Бобо делает глоток молока. Миранда садится подле постели и принимается штопать носок, который натянула на деревянный гриб. Бобо уставился в потолок. Потом переводит взгляд на стену и пытается отогнать муху. Плаксиво говорит:
– Муха!
– Где?
– Раньше сидела вон там. У нас, наверно, единственный дом во всем городе, где мухи есть даже зимой!
Миранда озирается вокруг, ища глазами муху.

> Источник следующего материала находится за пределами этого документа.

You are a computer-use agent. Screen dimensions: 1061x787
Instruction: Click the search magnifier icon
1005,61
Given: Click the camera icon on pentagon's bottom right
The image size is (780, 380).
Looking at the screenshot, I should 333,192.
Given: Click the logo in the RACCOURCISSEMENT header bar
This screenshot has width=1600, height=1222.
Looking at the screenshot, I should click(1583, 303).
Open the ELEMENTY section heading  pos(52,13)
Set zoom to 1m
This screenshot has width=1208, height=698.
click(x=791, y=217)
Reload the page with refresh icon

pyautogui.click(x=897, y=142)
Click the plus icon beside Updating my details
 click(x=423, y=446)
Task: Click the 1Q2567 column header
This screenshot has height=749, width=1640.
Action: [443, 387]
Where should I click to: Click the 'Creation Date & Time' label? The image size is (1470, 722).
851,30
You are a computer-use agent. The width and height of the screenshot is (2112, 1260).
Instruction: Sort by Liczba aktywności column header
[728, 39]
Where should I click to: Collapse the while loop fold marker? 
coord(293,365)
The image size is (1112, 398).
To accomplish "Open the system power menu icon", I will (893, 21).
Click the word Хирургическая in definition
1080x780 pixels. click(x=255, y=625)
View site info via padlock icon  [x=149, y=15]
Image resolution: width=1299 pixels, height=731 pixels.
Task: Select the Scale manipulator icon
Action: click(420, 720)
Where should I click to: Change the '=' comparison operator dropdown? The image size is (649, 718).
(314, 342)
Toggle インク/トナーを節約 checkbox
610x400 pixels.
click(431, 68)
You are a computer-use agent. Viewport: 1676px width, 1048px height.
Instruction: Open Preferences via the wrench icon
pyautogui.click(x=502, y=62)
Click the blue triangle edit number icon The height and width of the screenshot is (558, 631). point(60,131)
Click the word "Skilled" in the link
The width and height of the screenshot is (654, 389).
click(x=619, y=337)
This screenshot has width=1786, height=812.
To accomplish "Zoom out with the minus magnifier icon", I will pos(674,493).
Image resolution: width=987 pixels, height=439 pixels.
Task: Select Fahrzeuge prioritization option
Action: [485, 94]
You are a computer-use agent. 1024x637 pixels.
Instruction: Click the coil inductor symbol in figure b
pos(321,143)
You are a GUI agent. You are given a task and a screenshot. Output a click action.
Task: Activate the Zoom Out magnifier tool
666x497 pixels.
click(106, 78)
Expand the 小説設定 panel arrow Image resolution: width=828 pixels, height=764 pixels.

Но потом вновь принимается за работу. Бобо поворачивается на бок, высоко натягивает одеяло, потому что его бьет озноб. Из-под одеяла видны только одна щека и лихорадочно блестящие глаза, пристально устремленные на
– А у вас с папой как получилось?
– Что получилось?
– Ну, как вы познакомились... полюбили друг друга.
Мать поднимает на него глаза и смущенно улыбается.
– Что за разговоры! Разве я помню? Твой отец не из тех, кто теряет время на ухаживание. Он был простым рабочим в Салюдечо, а у моих родителей водились денежки, потому они его не очень-то жаловали. Короче говоря, мы удрали из дому, никому не сказав ни слова.
– А когда вы с ним в первый раз поцеловались?
Мать напускает на себя строгость.
– Чего тебе только в голову не взбредет! Я и не знаю, целовались ли мы с ним. Когда мы впервые встретились, он снял шляпу - и все тут. Он говорит, это самое большее, что он мог сделать для девушки и до этого никогда так не делал. В наше время было не то, как теперь, когда черт знает что вытворяют.
Бобо, весь в поту и ознобе, пытается приподняться и сесть. Глаза его лихорадочно блестят.
– Вот я, например, ничего такого не вытворяю.
Мать перестает штопать и пытается уложить его обратно.
– Ну ты же еще ходишь в коротких штанишках. Тебе рано думать о таких вещах.
Бобо стучит зубами, волосы у него мокрые. Он уже почти бредит.
– Тогда немедленно сшей мне длинные брюки. У него-то они есть!
– У кого - у него?..
– рассеянно спрашивает Миранда; ее мысли заняты совсем другим. Она поворачивается к двери и зовет служанку: - Джина! Джина!
– Хочу длинные брюки или хотя бы зуавские!
– Если будешь хорошо себя вести, я куплю тебе.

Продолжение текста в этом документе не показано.